In terms of Earth Observation and space-based ISR, the previous coalition government led by Prime Minister Scott Morrison had fully supported both a defense project known as DEF-799 Phase 2 for space-based ISR to support the ADF and for a civil Earth-Observation project known as the National Space Mission for Earth Observation (NSMEO) (Davis, 2019). The current Labor Government, led by Prime Minister Anthony Albanese, canceled NSMEO in the 2023-24 budget statement for the purposes of ‘budget repair,’ and the status of the DEF-799 Phase 2 project remains unclear (Shrimpton, 2023). The 2024 IIP makes a vague mention of ISR as important for ADF warfighting capabilities, but no specific mention of space-based ISR is forthcoming, nor does it provide any funding information on such a capability. For all intents and purposes, space-based ISR has disappeared from government discussion, and there is no information on the status of any programs for ADF use. To strike deep, the ADF must ‘see deep’ in a timely, responsive, and accurate manner, and this cannot happen absent a credible sovereign space-based ISR capability.
There are other key space-related tasks employed by the ADF, such as environmental monitoring for weather prediction, that is crucial to the conduct of multi-domain operations; missile early warning and tracking; and positioning, navigation, and timing (PNT) that employ global navigation satellite systems such as the U.S. Global Positioning System (GPS). Australia will not likely seek to deploy its own sovereign space capabilities to replicate these services. However, research and development within both the Australian Strategic Capabilities Accelerator (ASCA) and Defense Science and Technology Group (DSTG) are occurring towards quantum technologies that could mitigate the risk of degradation of PNT as part of ‘NavWar’ collaboration with the United States. AUKUS Pillar 2 encompasses priority technology areas, including quantum technology that could contribute towards complementary PNT-related technologies to GPS, which could be space-based. Counter-hypersonics research and development in terms of missile early warning and tracking is another AUKUS Pillar 2 technology priority area that could see investment in pLEO Earth Observation technologies and, ironically, would reinforce the importance of supporting sovereign space-based ISR in future NDS and IIP releases.

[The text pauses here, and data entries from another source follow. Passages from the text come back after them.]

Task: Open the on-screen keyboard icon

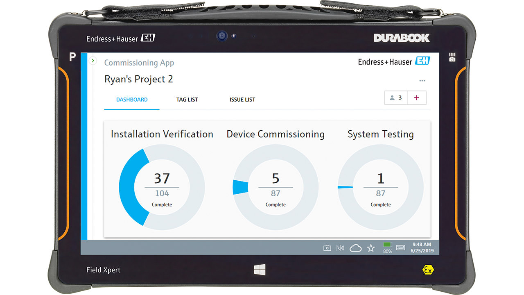Action: click(400, 248)
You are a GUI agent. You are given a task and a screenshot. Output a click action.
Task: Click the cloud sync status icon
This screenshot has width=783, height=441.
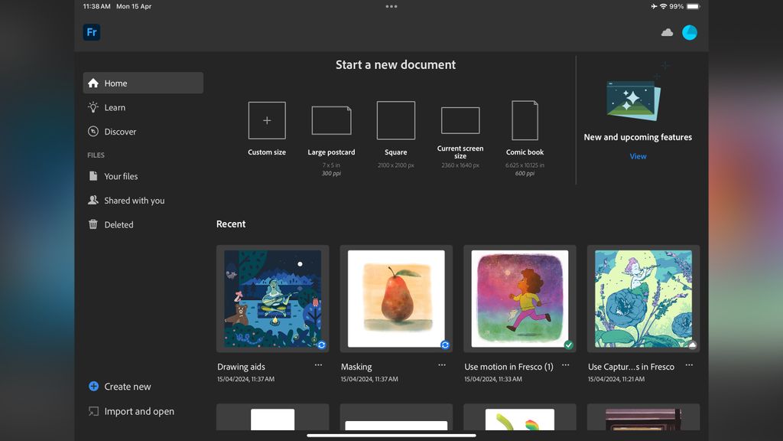(x=666, y=32)
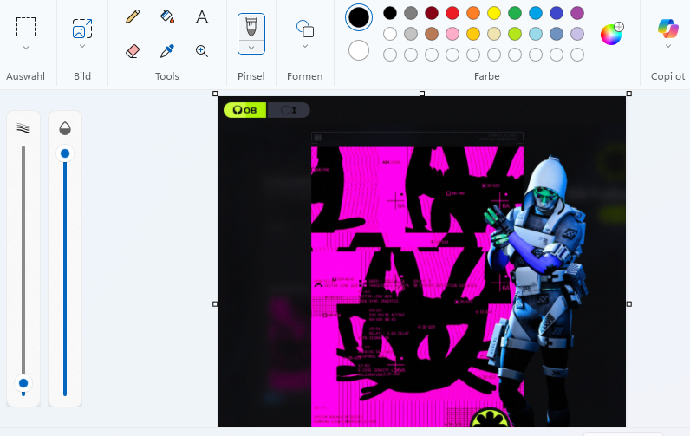Viewport: 690px width, 436px height.
Task: Select the Text tool
Action: point(202,16)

As noted, the current IIP refers to the decision (by the previous Morrison Government) for hosting the U.S. ‘Deep Space Advanced Radar (DARC) system at Exmouth in Western Australia, alongside a U.S. optical space surveillance telescope (Davis, 2023), and also maintains consistency with the previous Morrison Government’s support for Space Control as an ADF space operations task (Defense, 2024). The IIP states that planned spending will include ‘…measures to enhance Defense’s space control capability deny attempts to interfere with, or attack, Australia’s use of the space domain. These will help ensure the ADF is able to continue using the space capabilities it needs to support its operations.’ (Defense, 2024). As with other space capabilities, funding promises are vague, with the vast bulk of planned funding for ‘space sensors’ (as referring to space domain awareness) and ‘space control’ remaining ‘unapproved’ between 2024 and 2034.

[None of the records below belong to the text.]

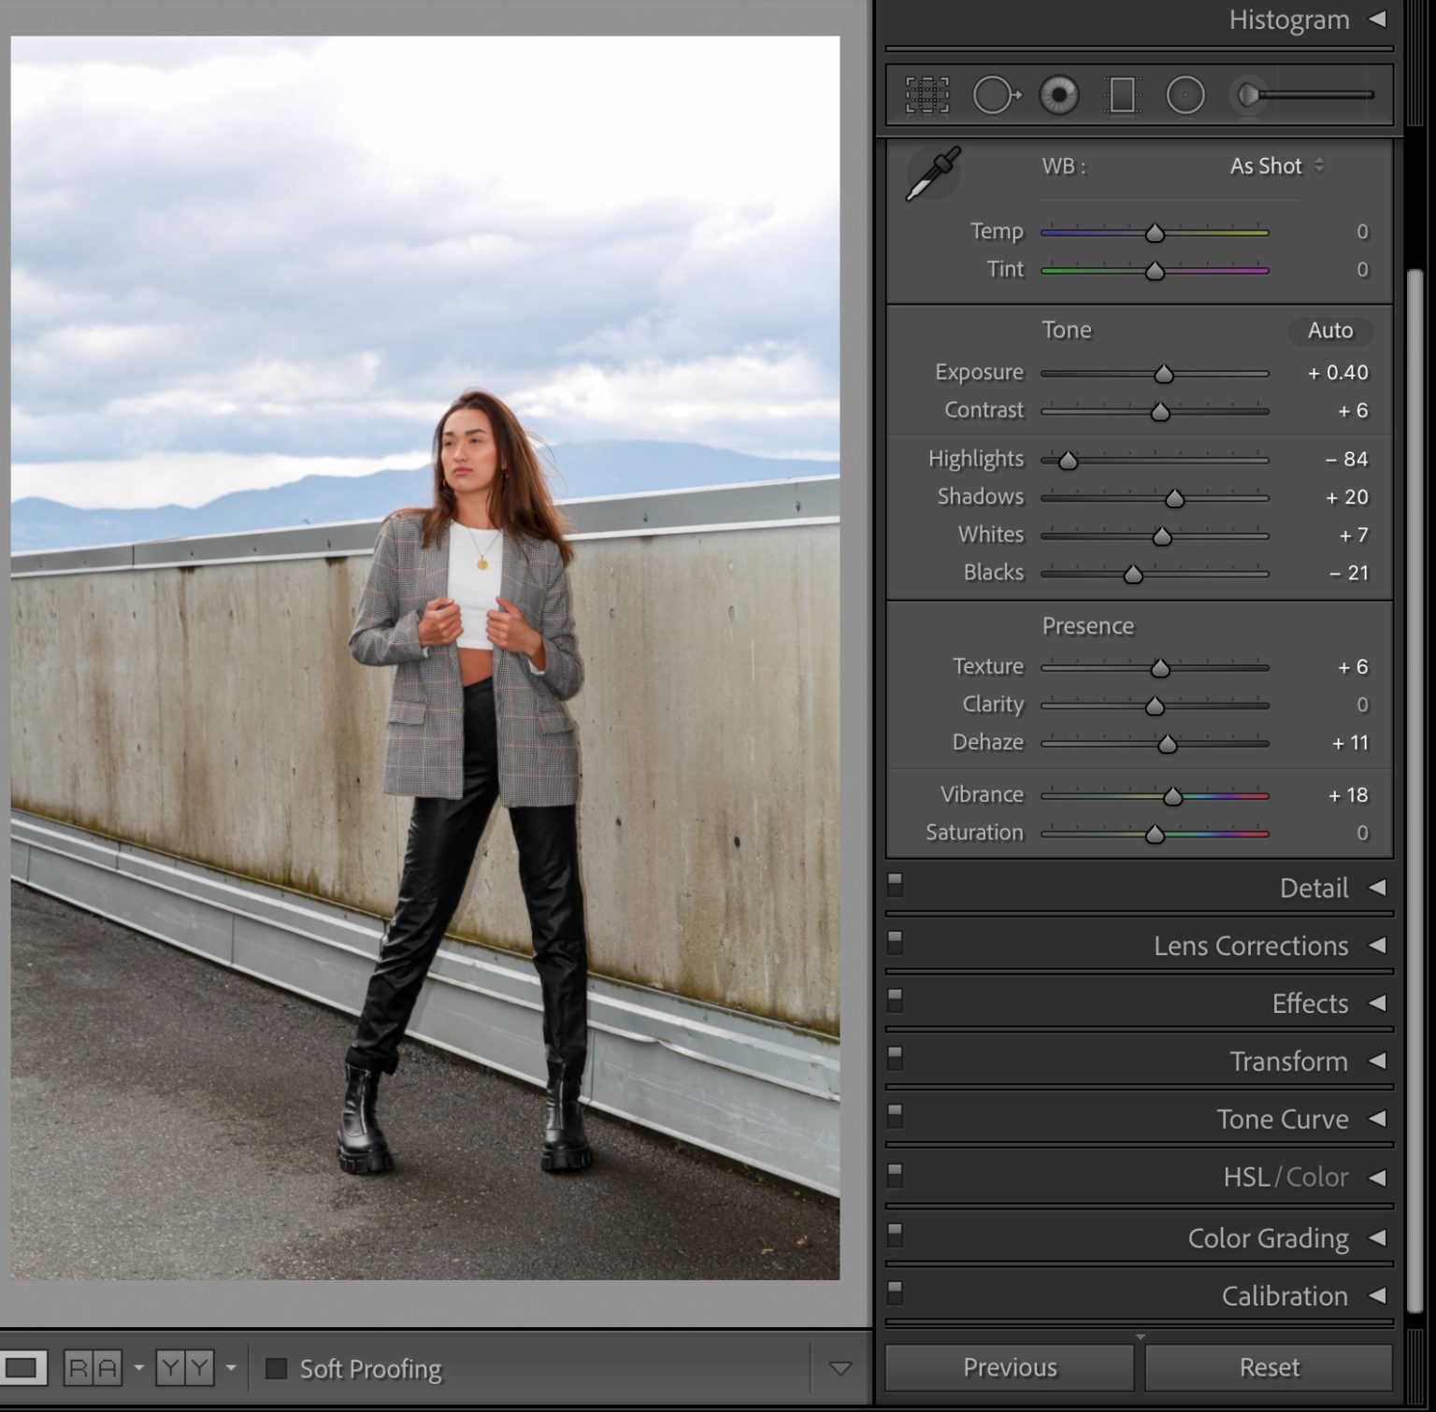Select the Adjustment Brush tool
This screenshot has width=1436, height=1412.
coord(1246,93)
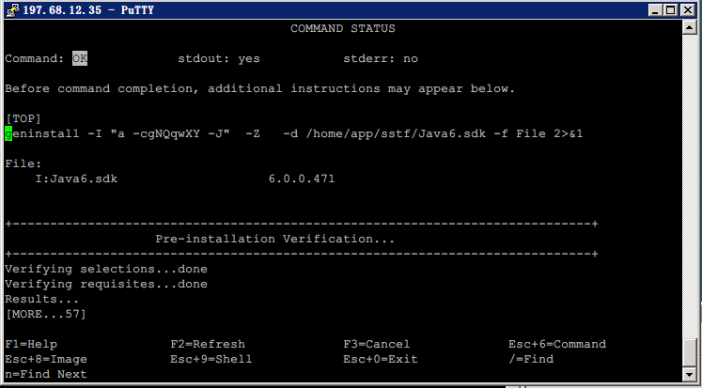Close the PuTTY session window

click(x=689, y=9)
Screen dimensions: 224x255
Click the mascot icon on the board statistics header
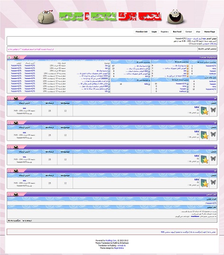click(16, 194)
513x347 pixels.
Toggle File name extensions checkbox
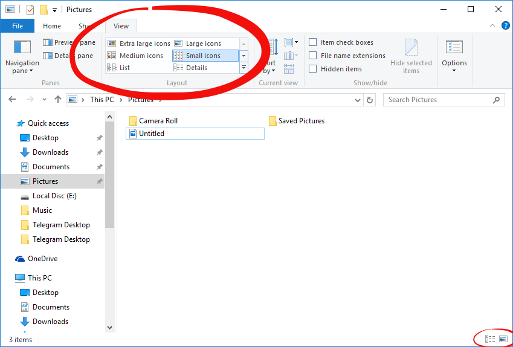313,56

If Australia is to acquire a space control capability, it is certain to be a ‘soft kill’ system that disables or denies rather than physically destroys a target. On 27th October 2022, the Albanese government signed a ban on destructive testing of kinetic kill ASAT systems that create space debris to promote a policy of sustainable use of space (DFAT, 2022). The former Morrison-led Coalition government announced a project – DEF 9358 – for ground-based space electronic warfare in 2021, and such a capability would be consistent with a preference for reversible or scalable effects that disable or deny rather than physically destroy (Defense, 2021).
The 2024 NDS and IIP, the 2022 Defense Space Strategy, and the 2020 Defense Strategic Update and Force Structure Plan have shown a consistent shift by Australia away from the traditional passive dependency on foreign state and commercial space capability providers towards a greater focus on sovereign capability. So, what are the next steps?
The future role of a sovereign space launch (space lift) is important, as it allows greater independent and sovereign access to space for ADF and allied space capabilities to either augment critical space support in a crisis or rapidly reconstitute lost capability in the aftermath of an adversary counterspace attack. Such a capability, alongside space control, allows Australia to burden share in orbit to a much greater degree by strengthening both Australian and allied space resilience, and reinforcing deterrence by denial in orbit.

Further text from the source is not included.